É necessário empreender um esforço, redobrado, para que Angola seja conhecida, não só pelo passado do conflito bélico e pela actual crise financeira, mas pelas suas potencialidades culturais. Sabe-se que a crescente circulação dos produtos culturais no mundo, acelerada pela dinâmica do advento das modernas tecnologias, gerou o conceito de “economia criativa”.

Actualmente as organizações e os países ocidentais têm desenvolvido diferentes amplitudes na abordagem do tema.
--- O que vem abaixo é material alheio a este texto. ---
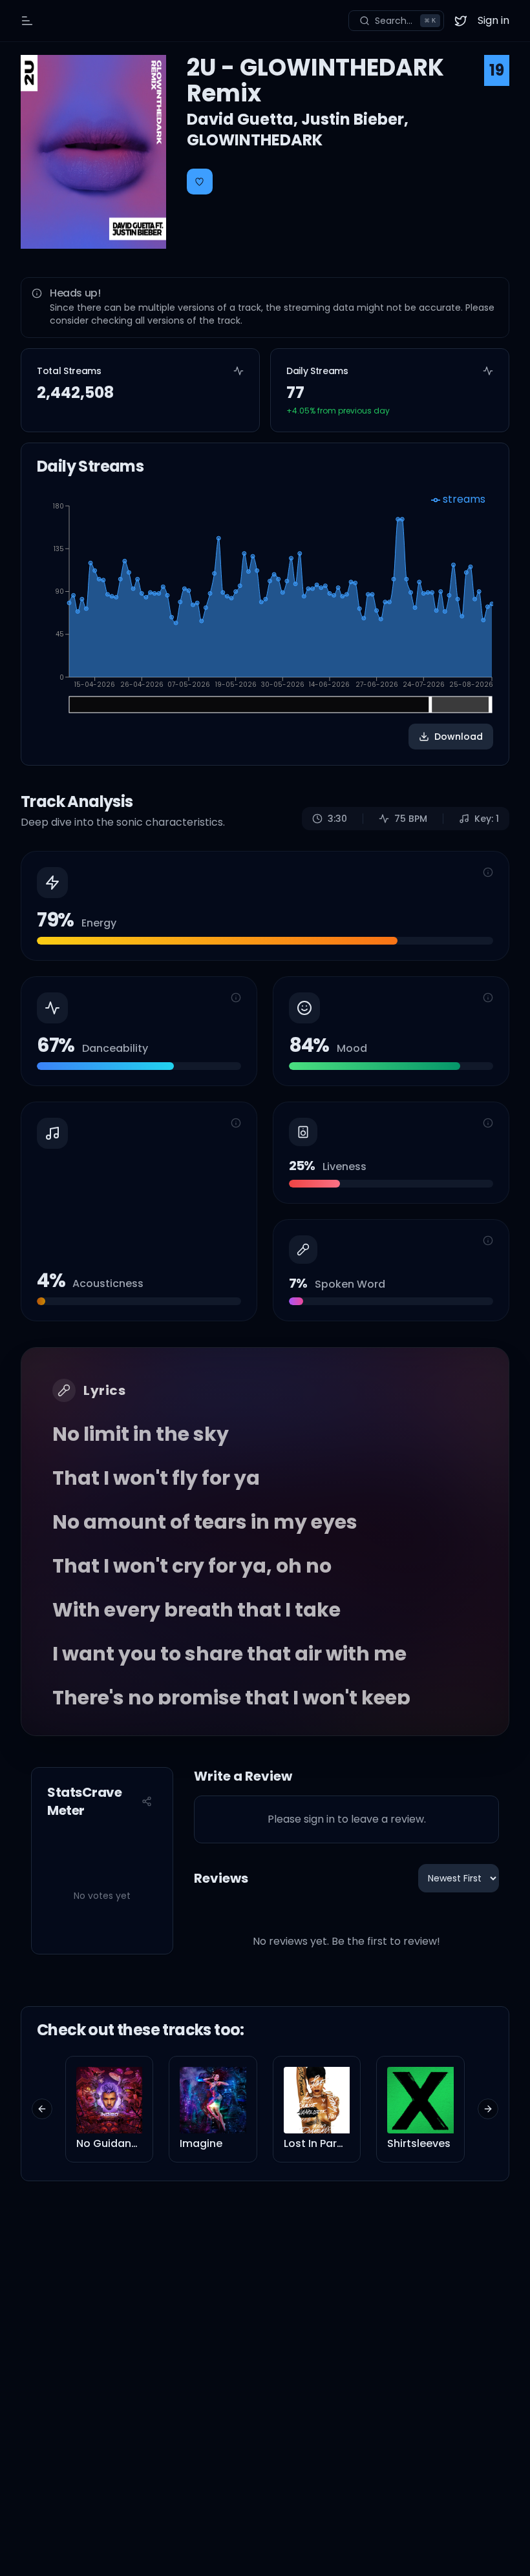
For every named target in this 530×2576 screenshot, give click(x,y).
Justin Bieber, (354, 119)
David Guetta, (244, 119)
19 (496, 70)
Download (458, 736)
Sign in (493, 20)
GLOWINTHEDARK (255, 140)
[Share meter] (146, 1801)
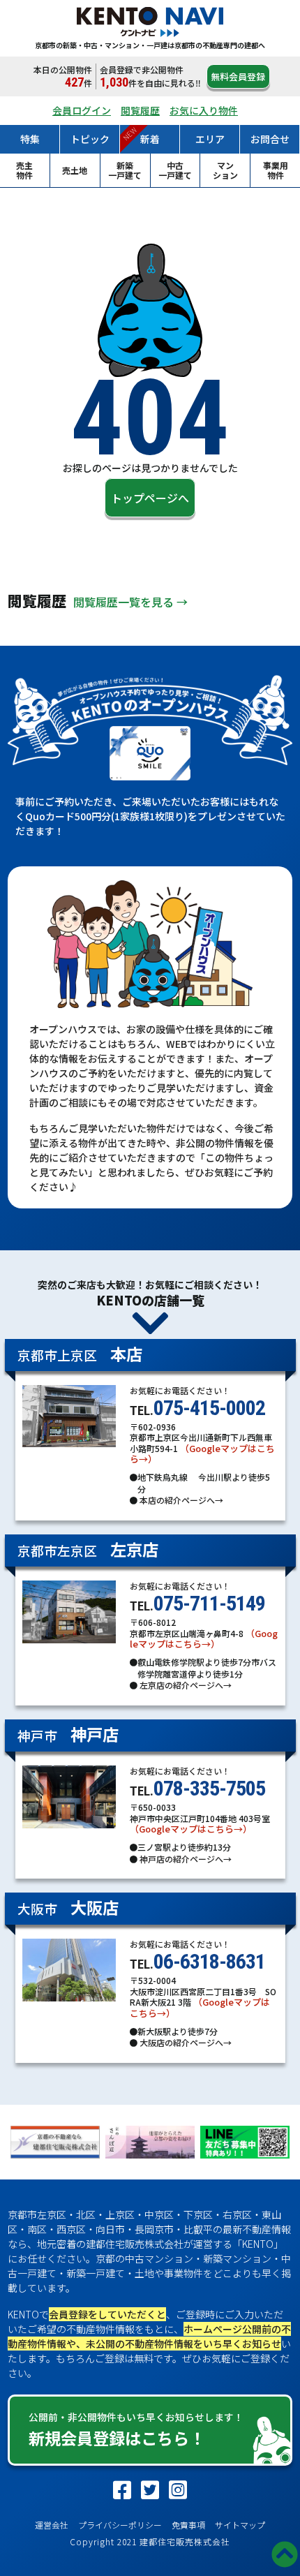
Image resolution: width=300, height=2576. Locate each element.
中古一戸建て (175, 170)
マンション (225, 170)
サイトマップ (240, 2525)
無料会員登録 (238, 76)
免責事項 (188, 2525)
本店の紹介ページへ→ (180, 1500)
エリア (210, 139)
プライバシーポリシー (120, 2525)
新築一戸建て (125, 170)
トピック (90, 139)
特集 (30, 139)
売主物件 (24, 170)
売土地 (74, 170)
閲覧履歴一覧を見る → (130, 601)
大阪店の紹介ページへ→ (184, 2042)
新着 (150, 139)
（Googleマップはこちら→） (202, 1454)
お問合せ (270, 139)
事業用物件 (275, 170)
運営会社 (51, 2525)
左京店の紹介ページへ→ (184, 1685)
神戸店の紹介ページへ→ (184, 1859)
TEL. (197, 1401)
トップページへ (150, 497)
No contexto angolano, entendemos que a noção de “economia criativa” deve incluir a gestão dos produtos e serviços relacionados com a capacidade intelectual e as representações da cultura endógena, num diálogo directo com os desígnios políticos e económicos de Angola, enquanto Estado e Nação independente, com ideias próprias.
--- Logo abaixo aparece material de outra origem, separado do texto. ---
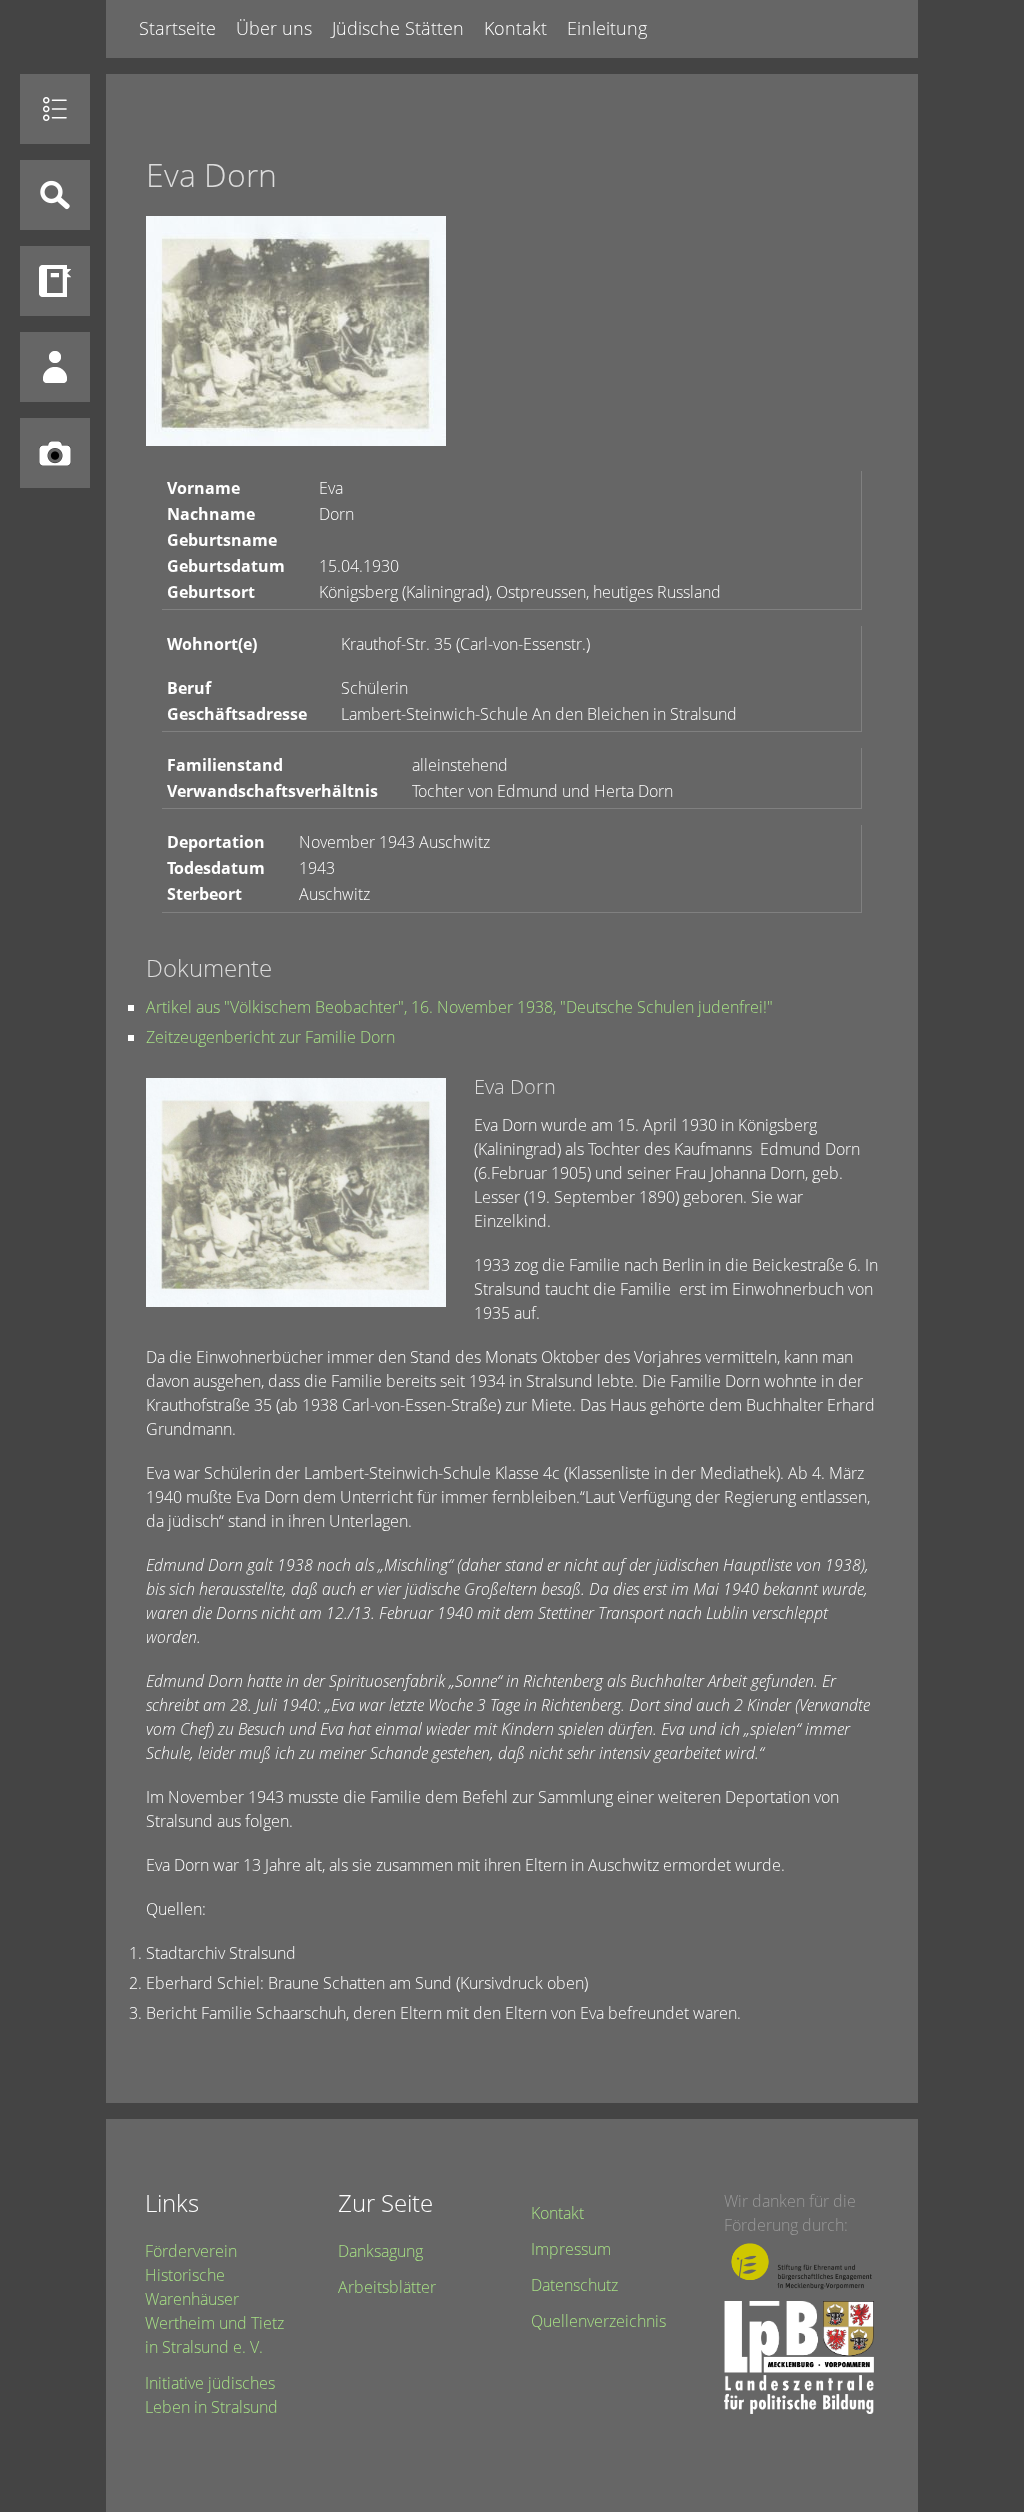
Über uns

Os programas culturais de exportação devem estar focalizados na investigação, criatividade, imaginação e inovação, e não se restringir aos produtos que sustentam desígnios estritamente comerciais. Toda a acção cultural de um programa definido com objectivos, deve estar assente no património e no carácter identitário da cultura imaterial angolana.

Daí que a aplicação, pragmática, do conceito de “economia criativa” se nos afigura um requisito fundamental para se sair do lugar-comum da competição predatória, que consiste em incluir no mercado, produtos e serviços em que se ausentam os factores identitários, culturalmente significativos, e os padrões de qualidade aceites internacionalmente.

Marca

No mundo actual dos negócios, e mesmo do esforço dos Estados na optimização do relacionamento político e diplomático entre os países, a marca, entendida como instância cultural intermédia, entre quem oferece uma proposta e a entidade que a recebe, constitui um sinal, na acepção semiótica do termo, que pode influenciar, positivamente, o processo de circulação mercadológica dos produtos culturais e melhorar o prestígio de Angola no mundo das ideias criativas. A magnitude simbólica da cultura nas suas mais diversas manifestações, literatura, música, artes plásticas, dança, artesanato, escultura, cinema e teatro, pode ajudar a compreender a personalidade cultural de Angola e melhorar a sua imagem, enquanto país em reconstrução, perante um mundo em constante mudança.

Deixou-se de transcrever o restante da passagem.